Write out word for word each line from the one containing "Screen dimensions: 512x260" through the close of the listing, including both ends. Pictures do not belong in the copy.

+ + + + +

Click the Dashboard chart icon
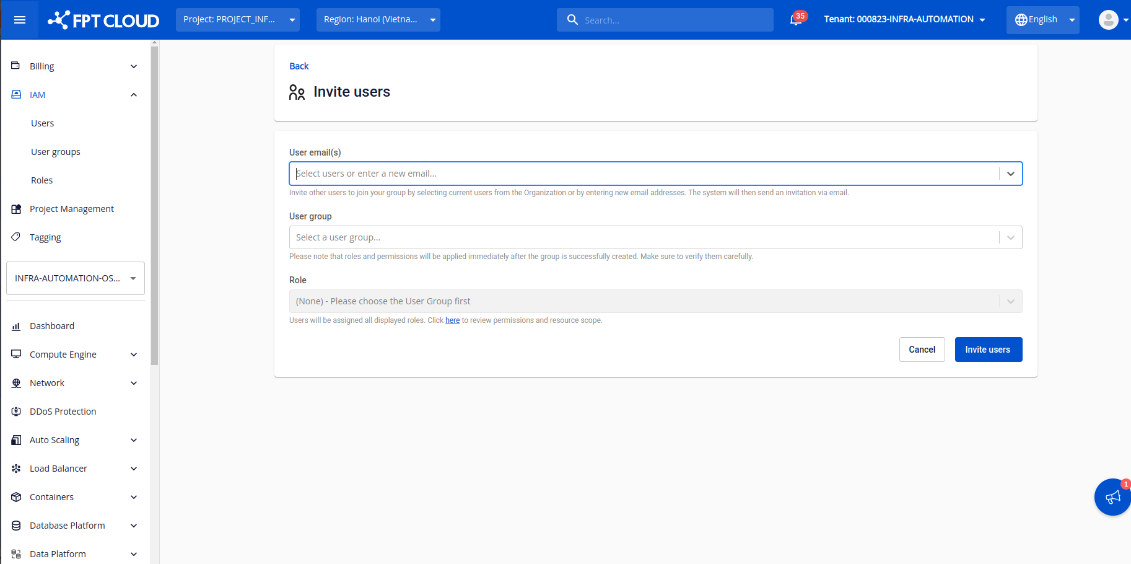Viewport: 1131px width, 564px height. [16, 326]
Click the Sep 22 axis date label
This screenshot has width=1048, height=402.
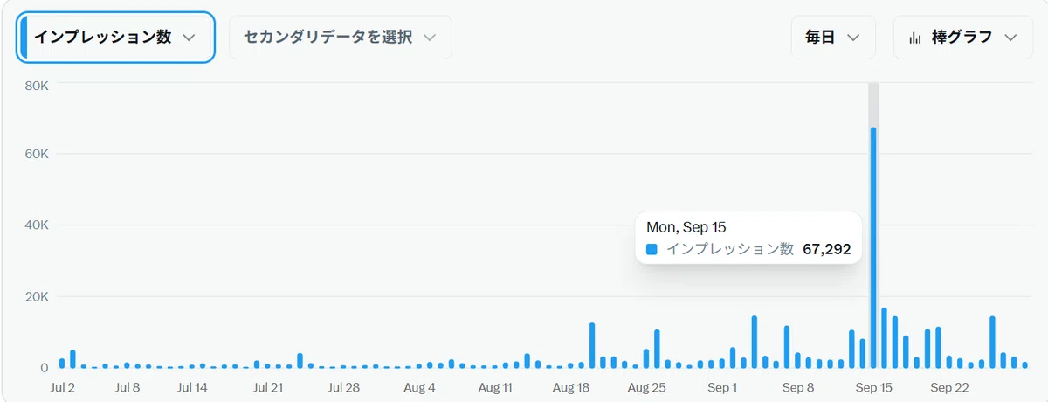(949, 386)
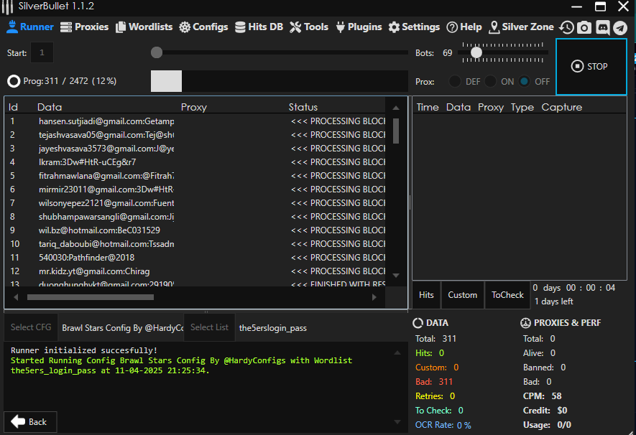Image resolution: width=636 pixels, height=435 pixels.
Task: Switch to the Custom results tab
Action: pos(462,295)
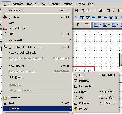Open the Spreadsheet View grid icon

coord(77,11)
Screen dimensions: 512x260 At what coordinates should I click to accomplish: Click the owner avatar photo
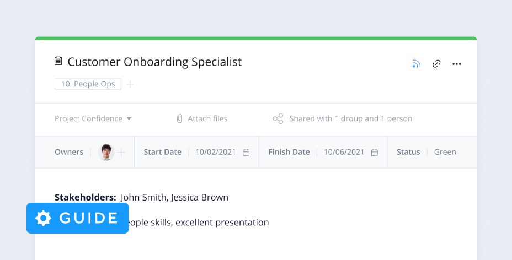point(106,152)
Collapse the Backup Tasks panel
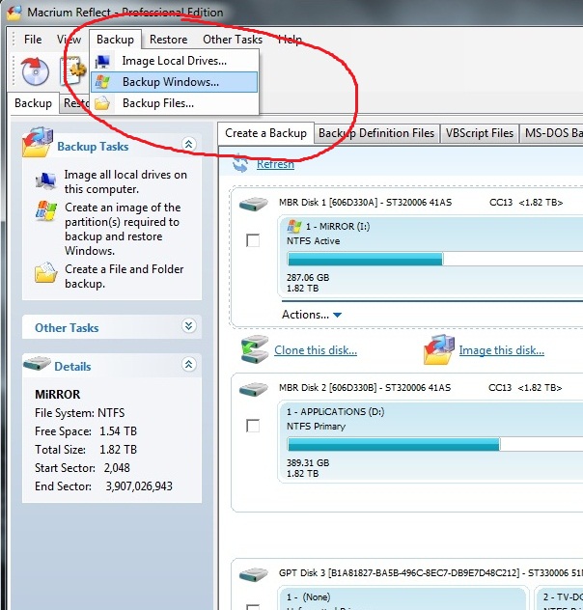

+ + + + +

→ **Solution**
Screen dimensions: 512x260 At what coordinates should I click to accomplish: Click the owner avatar photo
point(106,152)
Collapse the Backup Tasks panel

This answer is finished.